Der Klimaschutz ist für die Menschen in Deutschland ein Megathema und hat höchste Priorität. Vier von fünf Verbraucher:innen fordern schnelle und umfassende Maßnahmen. Der Zusammenhang zwischen Klimaschutz und Ernährung ist vielen Menschen allerdings noch nicht hinreichend klar. Und auch bei der praktischen Umsetzung einer klimafreundlicheren Ernährung gibt es große Informationslücken und den Wunsch nach Orientierung. Wohl auch deshalb sprechen sich drei Viertel für ein Klimalabel bei Lebensmitteln aus, wie aus der Nestlé-Studie So klimafreundlich is(s)t Deutschland hervorgeht. Im März 2021 wurden hierfür 2.511 Bürger:innen zwischen 14 und 84 Jahren online befragt.

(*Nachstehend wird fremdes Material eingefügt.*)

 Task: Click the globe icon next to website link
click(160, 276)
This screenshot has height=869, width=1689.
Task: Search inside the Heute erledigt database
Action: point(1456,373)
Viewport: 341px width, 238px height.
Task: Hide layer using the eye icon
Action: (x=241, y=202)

Financial Times: "Mehrheit der Nestlé-Produkte ist ungesund"

Die Studie kommt an einem Tag, an dem die Financial Times einen brisanten Artikel veröffentlicht hat. In dem heißt es, dass der Nahrungsmittelkonzern eingeräumt habr, dass mehr als 60 Prozent seiner Mainstream-Nahrungsmittel und -Getränkeprodukte nicht einer "anerkannten Definition von Gesundheit" entsprechen und dass "einige unserer Kategorien und Produkte niemals 'gesund' sein werden", egal wie sehr man sie umstelle. Dies sei in einer Präsentation zu lesen, die unter den Topmanagern von Nestlé zirkulierte und von der Financial Times eingesehen wurde.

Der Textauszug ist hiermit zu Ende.